Soit on choisit une organisation beaucoup plus verticale, secteur par secteur, en modifiant la répartition actuelle des compétences ; soit on opte pour une concertation fine, à valeur prescriptive pour le moyen terme et non seulement le court terme. La CNE représente me semble-t-il la première pierre dans la voie de la concertation, pour éviter à l'avenir les situations que vous évoquez. Dans mon département, l'Etat a imposé des équipements, laboratoires, paillasses, lors de la création d'une filière de gestion des déchets.

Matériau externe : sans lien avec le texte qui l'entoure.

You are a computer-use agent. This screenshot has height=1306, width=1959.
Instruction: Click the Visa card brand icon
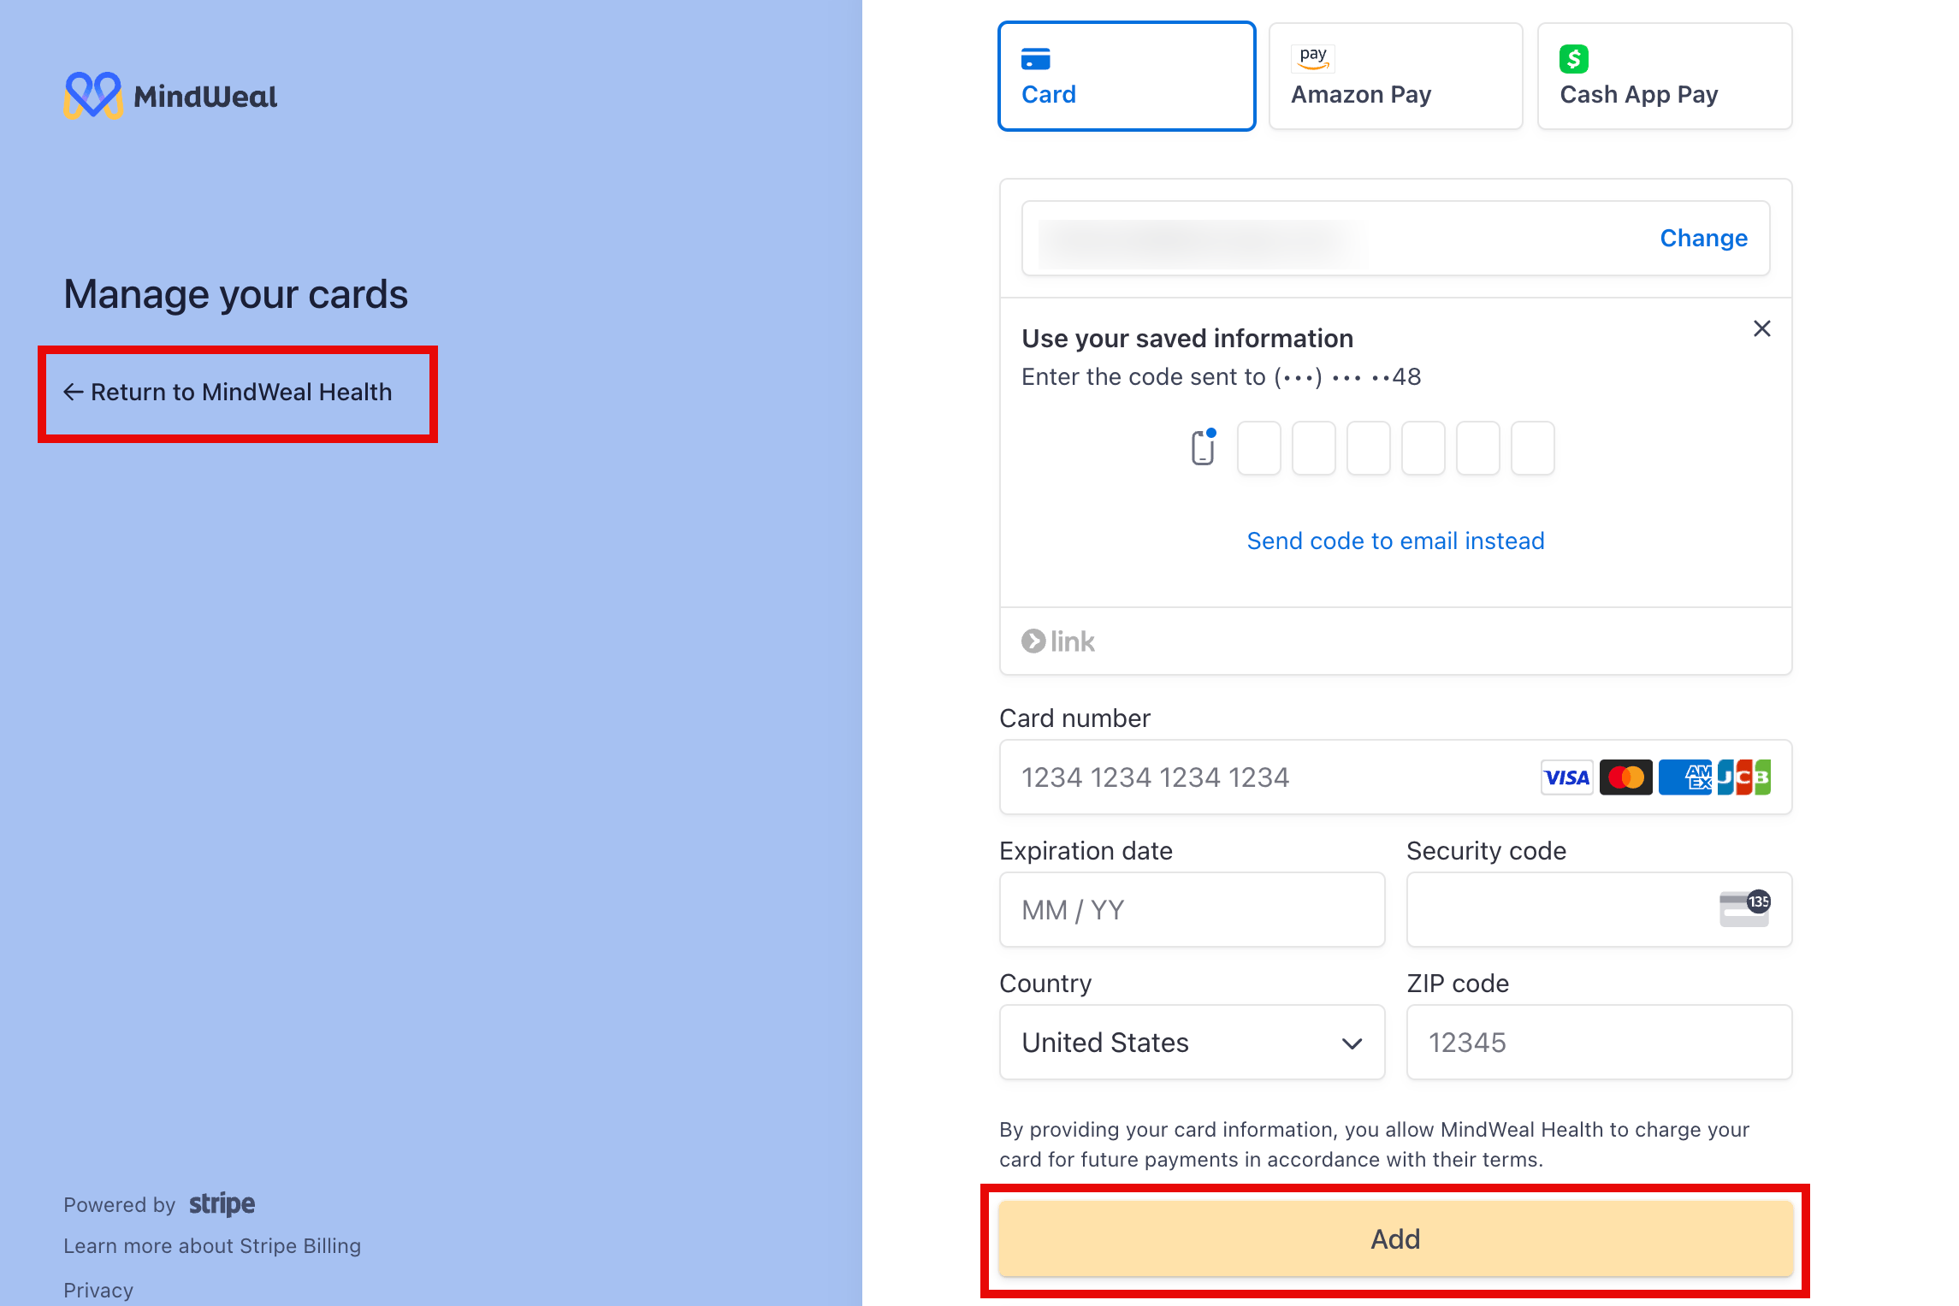pyautogui.click(x=1566, y=777)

Ils n'ont jamais servi...

M. Dominique de Legge , rapporteur . - En matière de permis de construire, il y a une contradiction : l'Etat menait l'instruction des permis de construire, il s'occupe aujourd'hui de contrôle de légalité. Il faut clarifier les choses... Que pensez-vous de l'orientation vers un contrôle de légalité focalisé sur les actes les plus importants ? Quelles en sont les conséquences au quotidien sur nos délibérations ?

M. Jacques Pélissard . - Les contrôles semblent moins nombreux mais le plus souvent pointilleux -et pas toujours intelligents... Avec les réformes de 1982, 1994, 2010, on est passé d'un Etat qui s'occupait de tout et contrôlait tout à des pouvoirs locaux pour l'instant mal articulés avec les moyens financiers locaux. La question des compétences et du financement de ces compétences est encore en chantier ! Votre mission amorce un cheminement essentiel pour notre communauté nationale.